Dunnhumby Limited
- Formerly: Claymore Systems Limited (1989–1989); Dunn Humby Associates Limited (1989–2000);
- Type: Private (subsidiary of Tesco)
- Industry: Marketing
- Founded: 24 May 1989
- Headquarters: Hammersmith, London, England, United Kingdom
- Number of locations: 50 offices in 30+ countries
- Area served: Worldwide
- Key people: Jamie Samaha (CEO; July 2026–present)
- Products: Tesco Clubcard, among others
- Services: Data Consultancy; Customer Knowledge; Customer Engagement; Category Optimization; Price & Promotions; Supplier Engagement; Supplier Engagement;
- Revenue: £362.6m (2022)
- Net income: £32.1m (2022)
- Total assets: £247m (2022)
- Number of employees: 2,308 (2022)
- Parent: Tesco
- Subsidiaries: KSS Retail, BzzAgent, Sociomantic
- Website: www.dunnhumby.com

= Dunnhumby =

Customer data science company

Dunnhumby Limited (stylized in all lowercase) is a global customer data science company.

==Formation==
The company was formed by husband and wife team Clive Humby and Edwina Dunn.
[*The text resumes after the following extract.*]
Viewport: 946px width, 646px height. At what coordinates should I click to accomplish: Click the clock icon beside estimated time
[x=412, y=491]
Humby was a University of Sheffield trained mathematician and the couple both worked at Caci. Wanting to start his own business, Humby resigned from Caci and left on the day that Dunn was dismissed. The couple started Dunnhumby in 1989, in the kitchen of their Chiswick, west London home. The company began working with clients, including Cable & Wireless and BMW.

In May 2018, Dunnhumby acquired marketing and promotions management company Aptaris.

==Tesco Clubcard==
Dunnhumby originally gained prominence for helping establish Tesco Clubcard. In 1994, Tesco, which was second in the UK retail market to Sainsbury's, wanted to create a new loyalty card. The man responsible for Tesco's trials, Grant Harrison, attended a conference where Clive Humby was speaking.
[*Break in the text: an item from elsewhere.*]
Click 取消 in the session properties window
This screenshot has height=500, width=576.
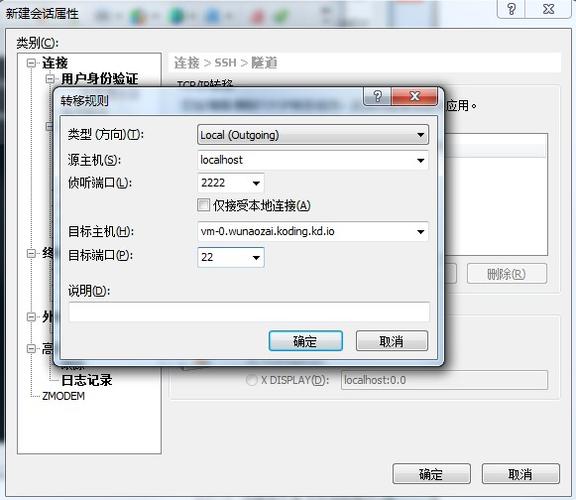pyautogui.click(x=521, y=474)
Harrison agreed a trial with Tesco's then marketing director Terry Leahy and, after successful trials throughout 1994, the company was asked to present their findings. The first response from the board came from Tesco's then-Chairman Lord MacLaurin, who said, "What scares me about this is that you know more about my customers after three months than I know after 30 years."

==Current business==
Tesco originally bought a 53% stake in 2001 for a reported £30m, increasing this to 84% in 2006, before purchasing the rest of the shares. The company employs more than 2,500 people in 30+ countries, selling information from a 40-terabyte database to companies including Procter & Gamble, Coca-Cola and US retailer Kroger. Dunn and Humby resigned from the company in October 2010 and remained non-executive directors through early 2013. Dunn and Humby invested in the theatre analytics business Purple Seven in 2013.

KSS Retail, a provider of analytics software and services for retail price optimization and promotions planning, was acquired by Dunnhumby in 2010. Founded in Manchester, UK, KSS Retail operated as a separate business unit until October 2015, when it was rebranded as Dunnhumby Price and Promotion . KSS Retail developed and commercialized optimization software called PriceStrat that helps retailers identify the right prices and promotions as part of a revenue management and merchandising strategy. Through Dunnhumby Price and Promotion, the business also provides artificial intelligence software that helps retailers with promotions and market basket analytics.

BzzAgent, a Boston-based social marketing and advocacy start-up, was acquired by Dunnhumby in 2011. Founded in 2001, BzzAgent runs word-of-mouth networks in North America, Brazil and the United Kingdom, enlisting unpaid volunteers to try products from companies including Procter & Gamble, Unilever and L’Oréal, then share opinions about those products with others, in-person and online. PowerReviews acquired BzzAgent from Dunnhumby in July 2018.

Berlin-based global advertising technology firm Sociomantic was acquired by Dunnhumby in 2014, according to Dunnhumby's then CEO Simon Hay, to improve customers' online experiences by "mak[ing] online content personalised for people, based on what they actually like, want and need." The company, founded in 2009, uses real-time bidding technology to purchase and display personalized digital advertising in milliseconds. Sociomantic operates in over 60 markets and 19 offices worldwide.

Given the trading difficulty at Tesco, in autumn 2014, it was suggested that the company might be on offer for sale at £2 billion. The BBC reported in January 2015 that Tesco was seeking a buyer for the company. In April 2015, The Kroger Company announced it would buy much of Dunnhumby USA and create a new consumer insights subsidiary called 84.51°, effective immediately. In February 2017, after 25 years, Hay stepped down as CEO.

In March 2019, Dunnhumby announced a partnership with Canadian supermarket Metro to help deliver more relevant customer experiences through the use of data.

In 2022, Dunnhumby's revenue was £362.6m with a reported profit of £32.1m.